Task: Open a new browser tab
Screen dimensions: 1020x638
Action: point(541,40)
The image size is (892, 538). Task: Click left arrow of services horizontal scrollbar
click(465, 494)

**Job:**
Turn all of the rows above into a JSON list of strings, one string per line, and leave out any blank lines.

**Exercise response:**
[
  "Task: Open a new browser tab",
  "Screen dimensions: 1020x638",
  "Action: point(541,40)",
  "The image size is (892, 538). Task: Click left arrow of services horizontal scrollbar",
  "click(465, 494)"
]